The divers were dispatched by the Superintendency of the Sea, which oversees the Italian island’s protection of underwater heritage. They used lifting bags to recover the small anchor from a depth of 19m off the town of San Vito Lo Capo on 23 May, and took it to their base in the capital Palermo for conservation.
Local diver Marcello Basile, who originally found the anchor, had warned the Superintendency that somebody had attempted to move it: “We needed to safeguard this testament to our heritage,” said officials.
The anchor dates back to the Hellenistic-Roman era (4th-3rd century BC) that followed the death of Alexander the Great and during which Greek culture flourished throughout the Mediterranean.

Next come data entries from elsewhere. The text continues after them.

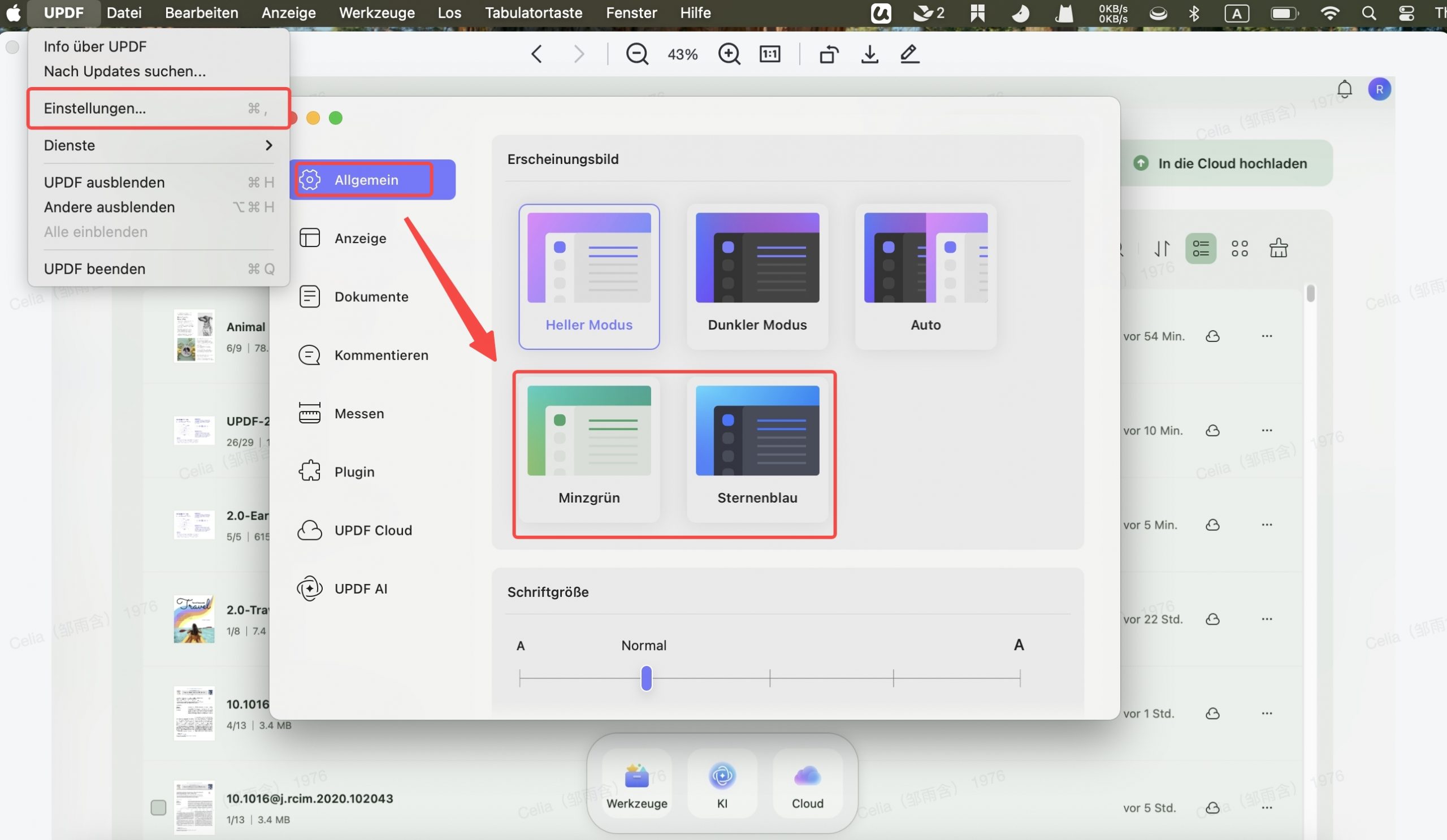
Task: Click the rotate page icon in toolbar
Action: point(829,54)
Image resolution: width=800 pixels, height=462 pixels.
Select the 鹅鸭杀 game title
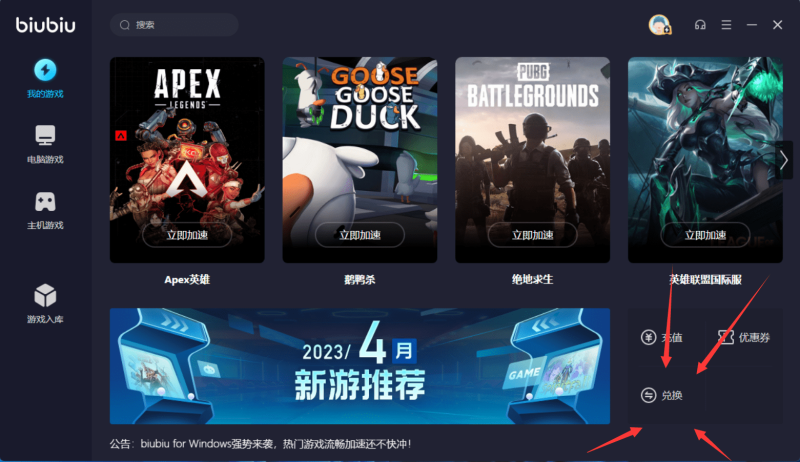(x=360, y=279)
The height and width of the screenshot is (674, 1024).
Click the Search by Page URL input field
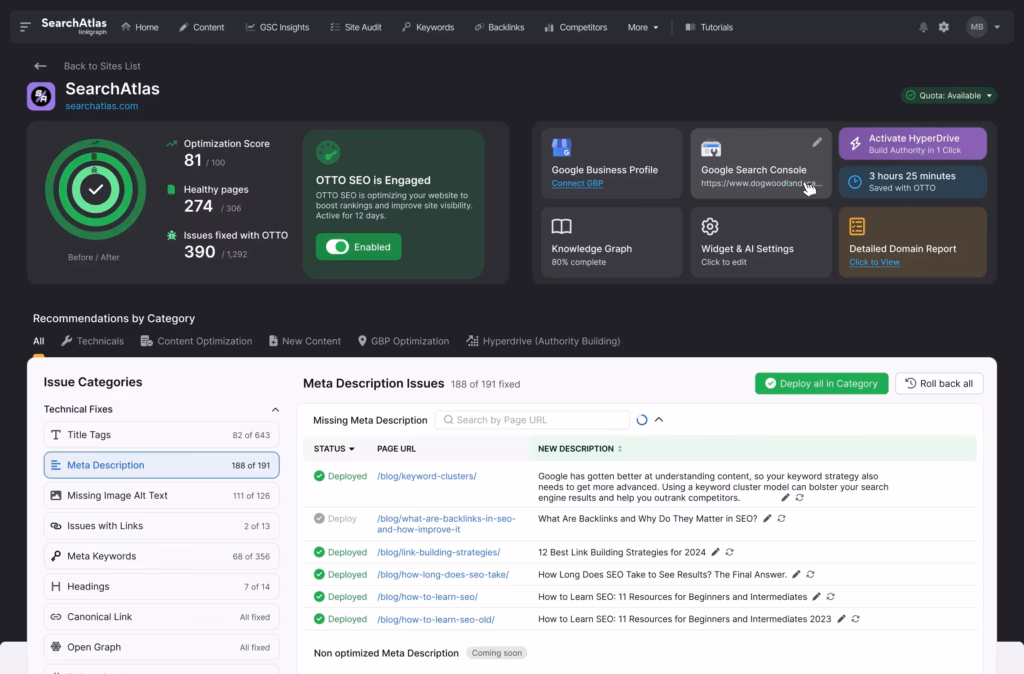coord(532,419)
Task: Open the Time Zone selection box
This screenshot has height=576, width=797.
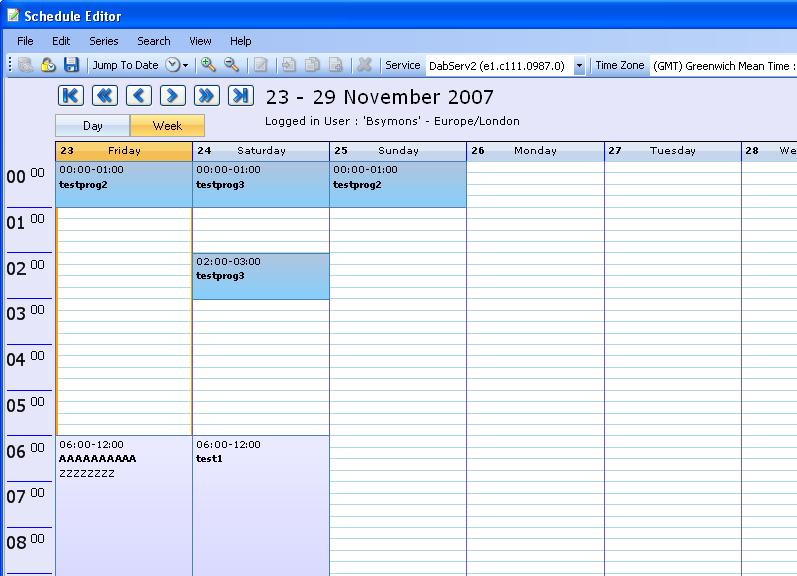Action: coord(723,66)
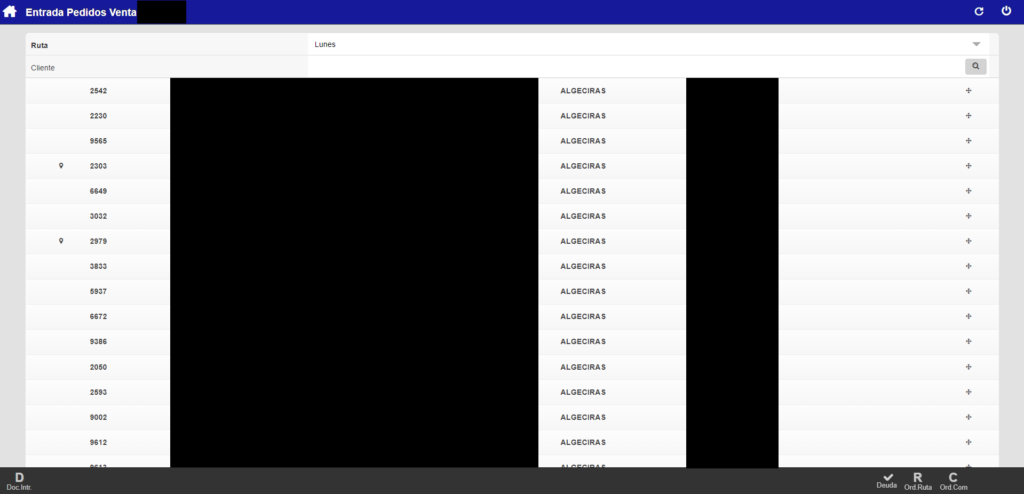
Task: Select Ord.Ruta sorting option
Action: pos(917,481)
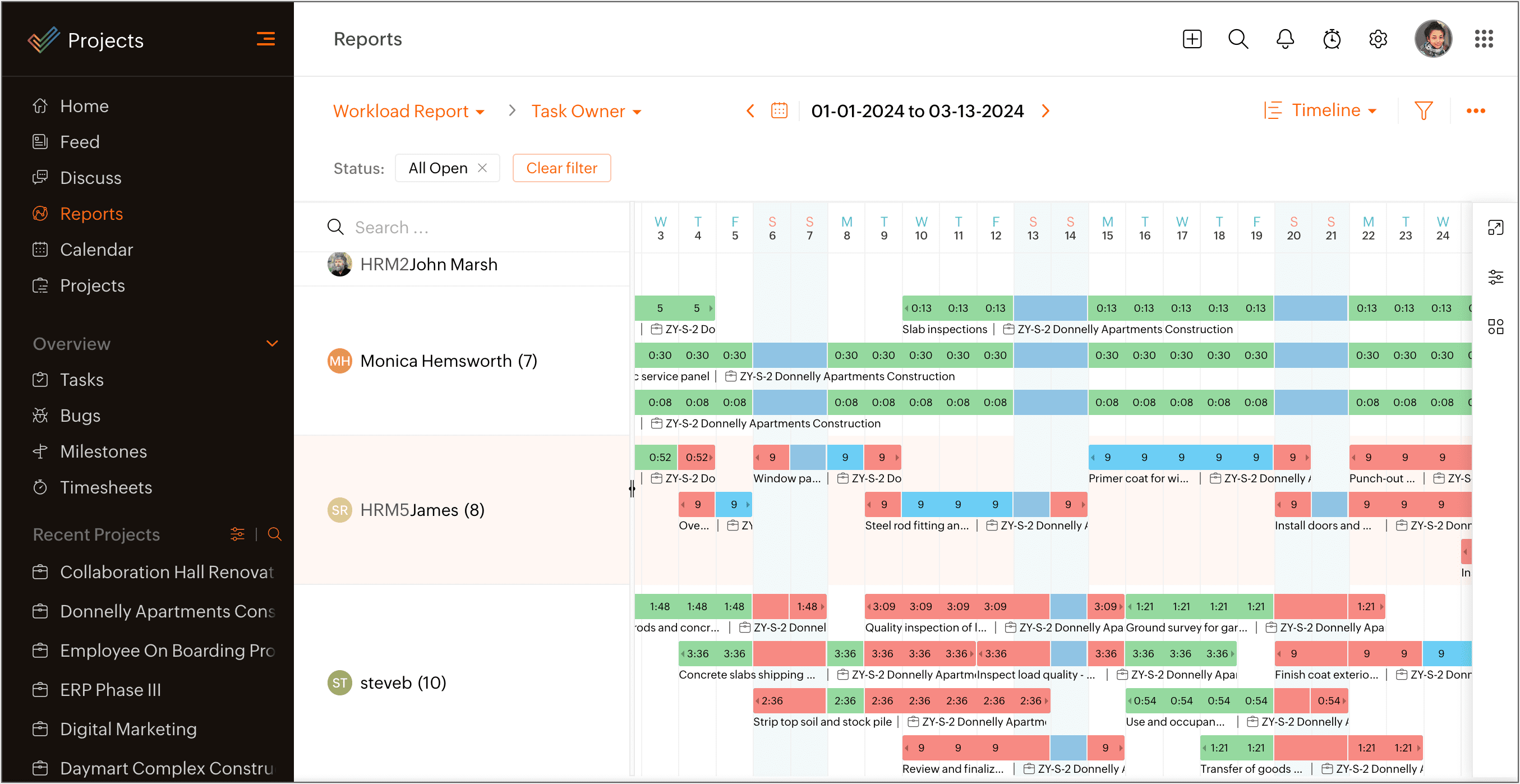Open the Workload Report dropdown
The height and width of the screenshot is (784, 1520).
408,111
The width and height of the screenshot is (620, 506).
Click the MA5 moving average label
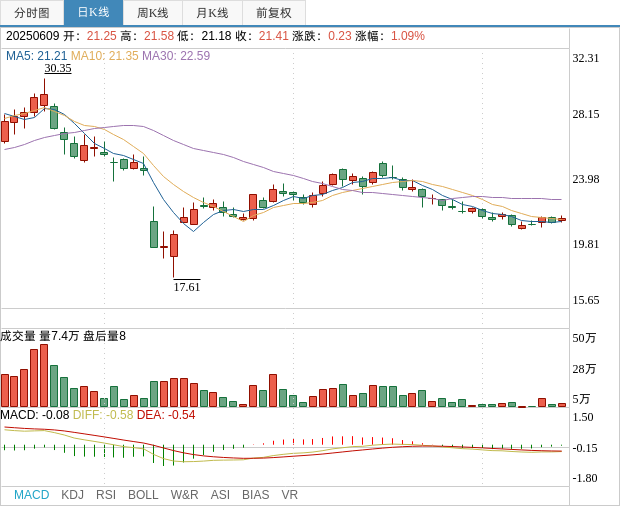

It features a central box section, with the dolphin depicted in relief on one of the flukes.
31 May 2020
The dolphin, a symbol associated with the goddess Aphrodite Euploia, was supposed to help sailors to navigate safely and prevent shipwrecks. The symbol continued to be used for good luck on Mediterranean fishing-boats up to the 20th century.
Many artefacts, such as the anchor reported to the authorities by divers around Sicily, have been left in situ.
Apart from a network of local divers keeping an eye on maritime relics, the Superintendency of the Sea uses devices such as movement-detecting anti-theft buoys to monitor these sites.